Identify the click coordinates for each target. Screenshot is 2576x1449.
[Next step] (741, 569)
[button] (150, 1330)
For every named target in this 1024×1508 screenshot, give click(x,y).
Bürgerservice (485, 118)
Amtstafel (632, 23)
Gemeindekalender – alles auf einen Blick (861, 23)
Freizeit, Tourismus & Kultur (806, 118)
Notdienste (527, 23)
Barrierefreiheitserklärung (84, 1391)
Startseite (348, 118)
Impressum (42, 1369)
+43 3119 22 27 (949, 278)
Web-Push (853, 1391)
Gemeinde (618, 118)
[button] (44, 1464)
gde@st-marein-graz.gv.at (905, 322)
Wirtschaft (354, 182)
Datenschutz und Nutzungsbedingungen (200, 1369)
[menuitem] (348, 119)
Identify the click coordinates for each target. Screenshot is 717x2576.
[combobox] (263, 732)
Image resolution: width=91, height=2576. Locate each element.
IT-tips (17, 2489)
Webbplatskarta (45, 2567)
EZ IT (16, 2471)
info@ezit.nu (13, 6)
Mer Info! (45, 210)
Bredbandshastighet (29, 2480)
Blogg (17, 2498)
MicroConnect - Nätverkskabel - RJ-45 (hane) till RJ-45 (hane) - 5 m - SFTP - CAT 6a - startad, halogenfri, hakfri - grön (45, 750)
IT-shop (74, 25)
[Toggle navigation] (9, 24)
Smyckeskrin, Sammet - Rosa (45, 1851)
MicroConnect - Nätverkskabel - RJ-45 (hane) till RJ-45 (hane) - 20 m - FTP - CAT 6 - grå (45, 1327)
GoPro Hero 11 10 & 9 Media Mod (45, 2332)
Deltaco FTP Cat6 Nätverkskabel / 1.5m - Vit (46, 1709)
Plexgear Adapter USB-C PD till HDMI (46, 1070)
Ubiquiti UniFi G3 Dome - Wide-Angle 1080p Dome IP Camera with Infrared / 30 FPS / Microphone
──────────
Task brief
Every line in the listing that holds the string "Nätverkskabel" should be copied out.

Written solution
MicroConnect - Nätverkskabel - RJ-45 (hane) till RJ-45 (hane) - 5 m - SFTP - CAT 6a - startad, halogenfri, hakfri - grön (45, 750)
MicroConnect - Nätverkskabel - RJ-45 (hane) till RJ-45 (hane) - 20 m - FTP - CAT 6 - grå (45, 1327)
Deltaco FTP Cat6 Nätverkskabel / 1.5m - Vit (46, 1709)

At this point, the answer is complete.